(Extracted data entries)
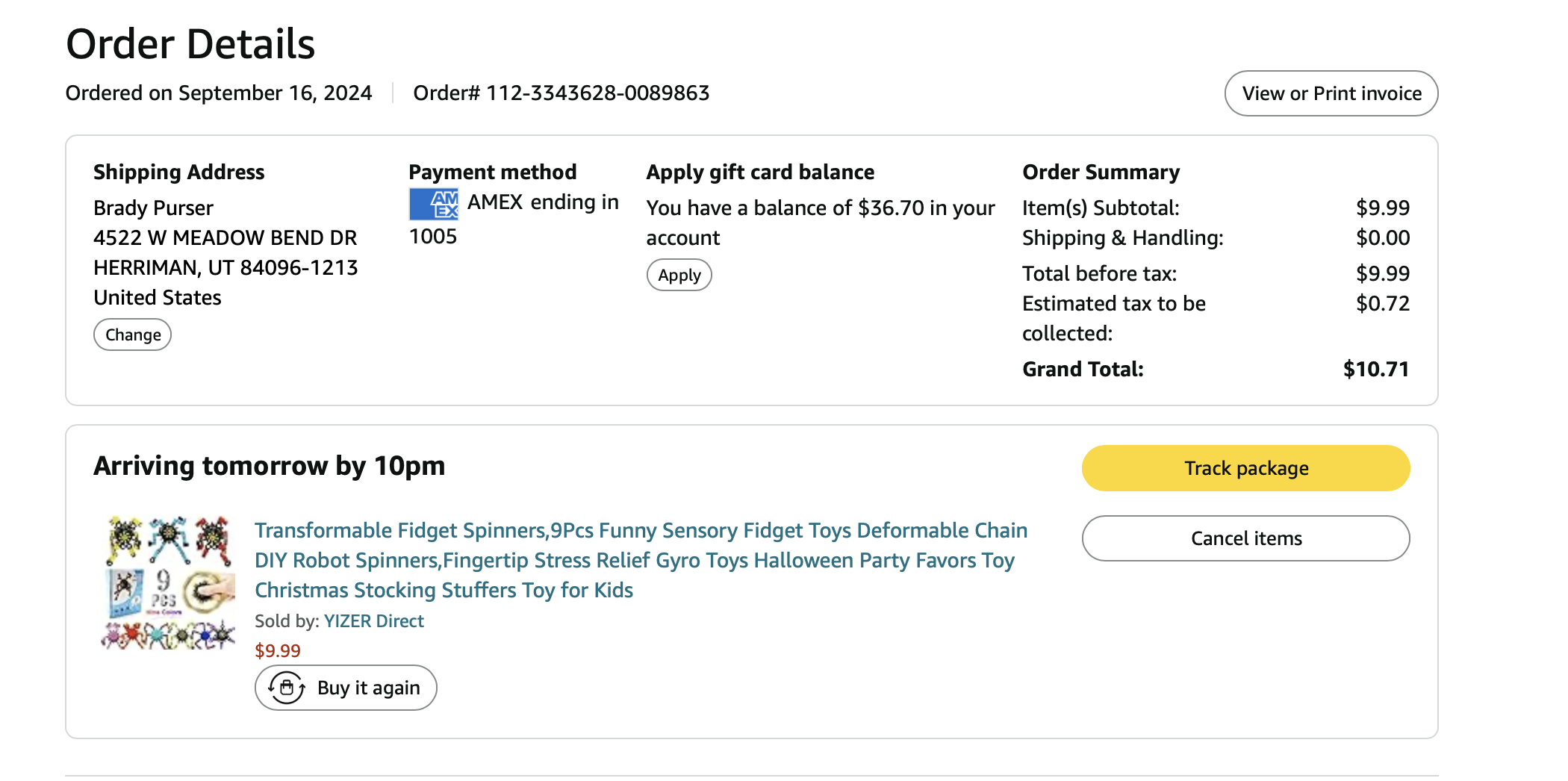Click the Brady Purser recipient name
This screenshot has width=1568, height=781.
tap(153, 208)
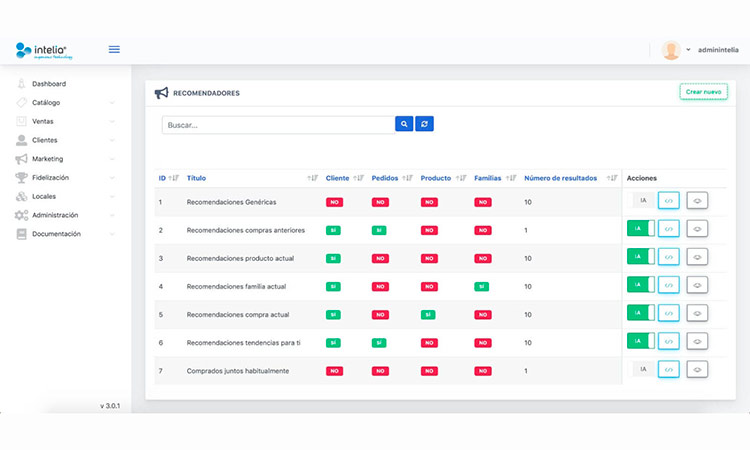Screen dimensions: 750x450
Task: Expand the Catálogo sidebar section
Action: point(46,102)
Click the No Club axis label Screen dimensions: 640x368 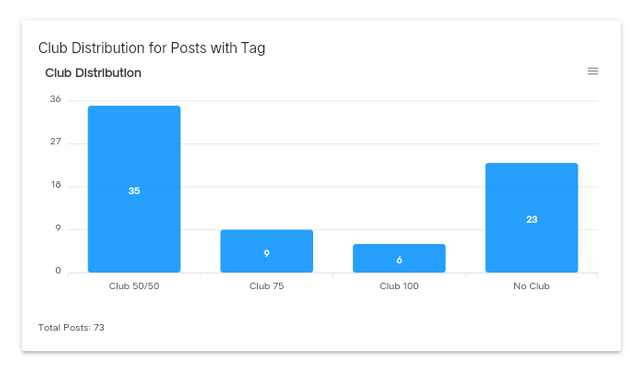[531, 286]
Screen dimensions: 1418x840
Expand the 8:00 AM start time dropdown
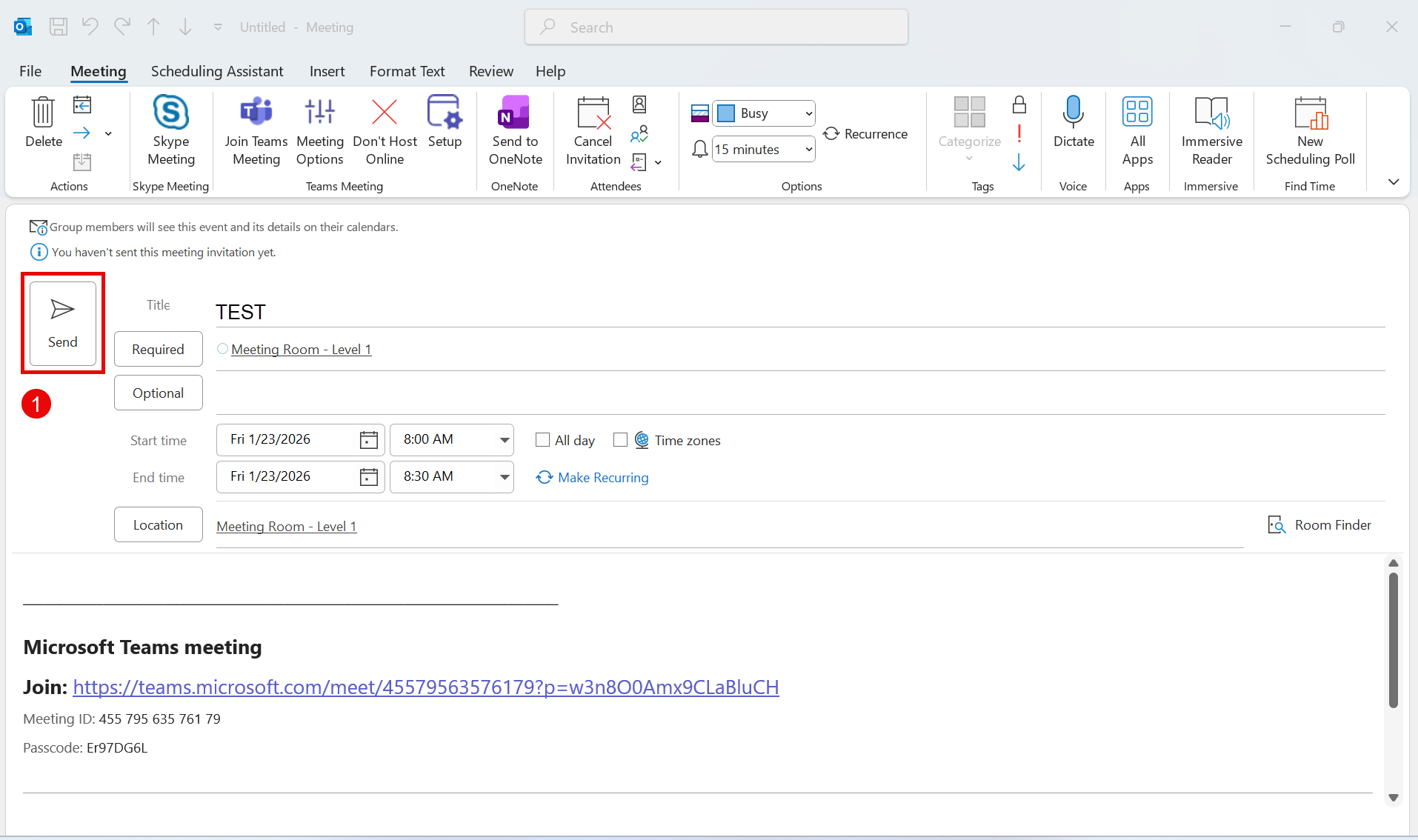click(x=505, y=440)
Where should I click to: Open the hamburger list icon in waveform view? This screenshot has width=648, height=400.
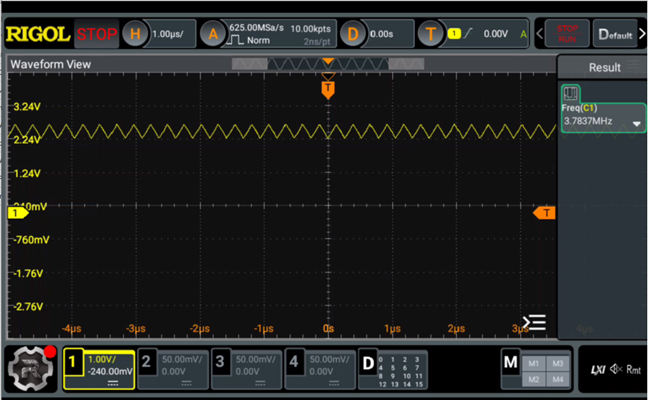coord(534,322)
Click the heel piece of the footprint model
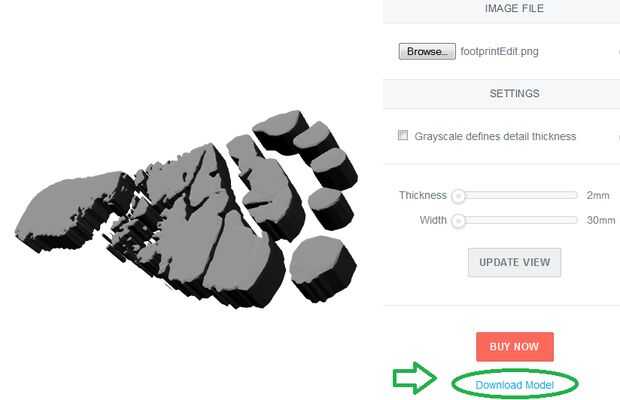 [x=71, y=211]
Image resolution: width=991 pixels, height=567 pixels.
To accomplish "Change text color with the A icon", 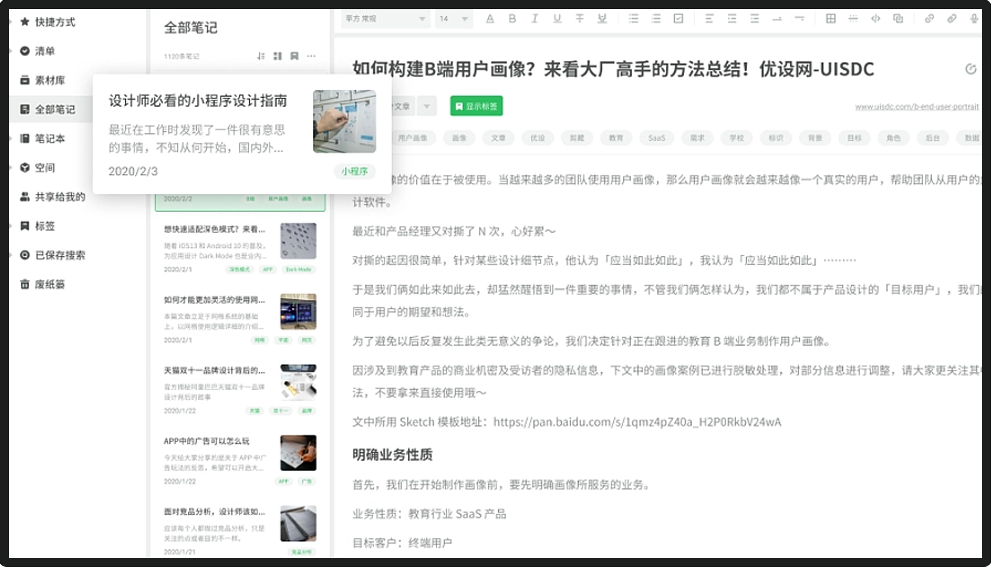I will (x=490, y=18).
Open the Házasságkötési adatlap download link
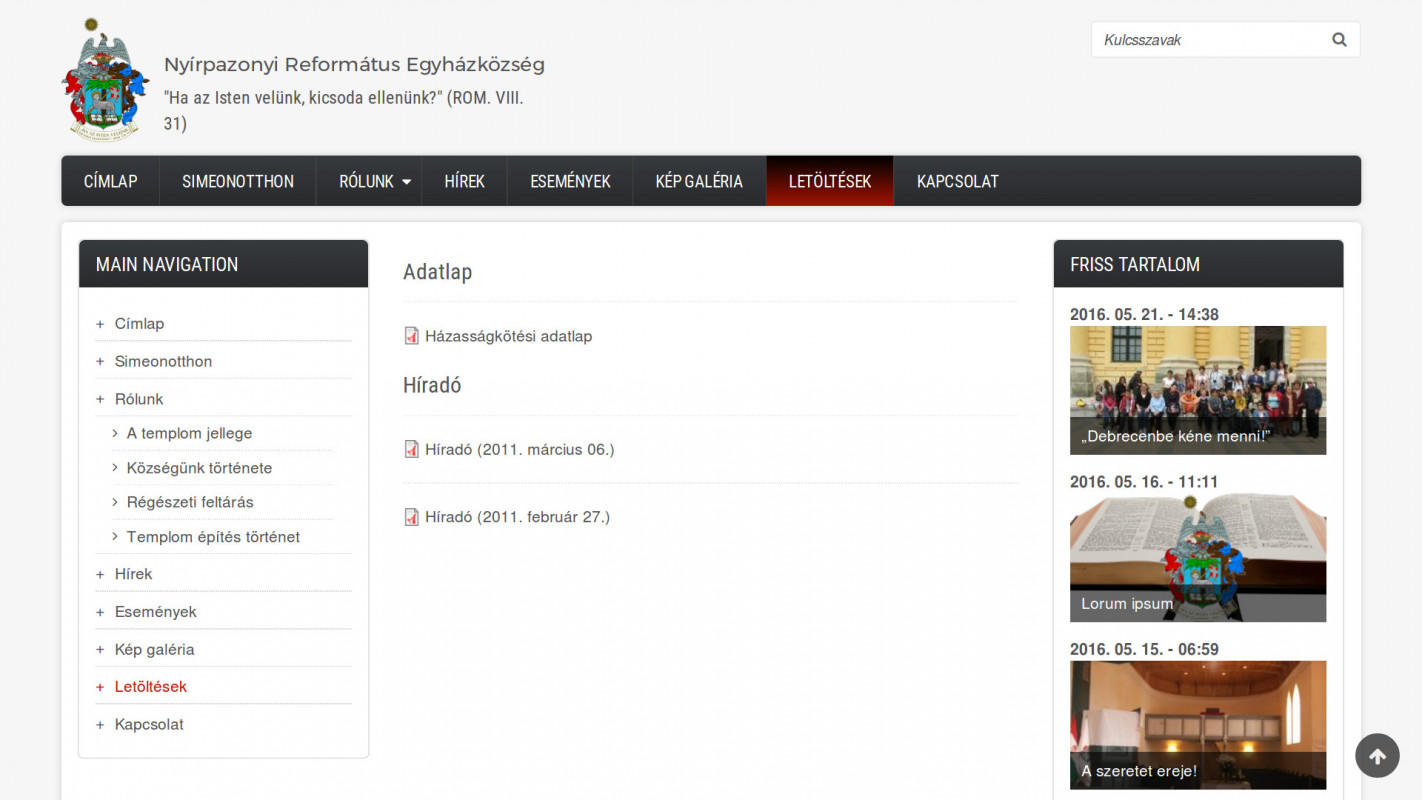 (508, 336)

> **Your assignment**: Output exactly the lines from the one containing "Open the Házasságkötési adatlap download link" through the last line of the records above, both included, and leave out the pictures.

> **Result**:
Open the Házasságkötési adatlap download link
 (508, 336)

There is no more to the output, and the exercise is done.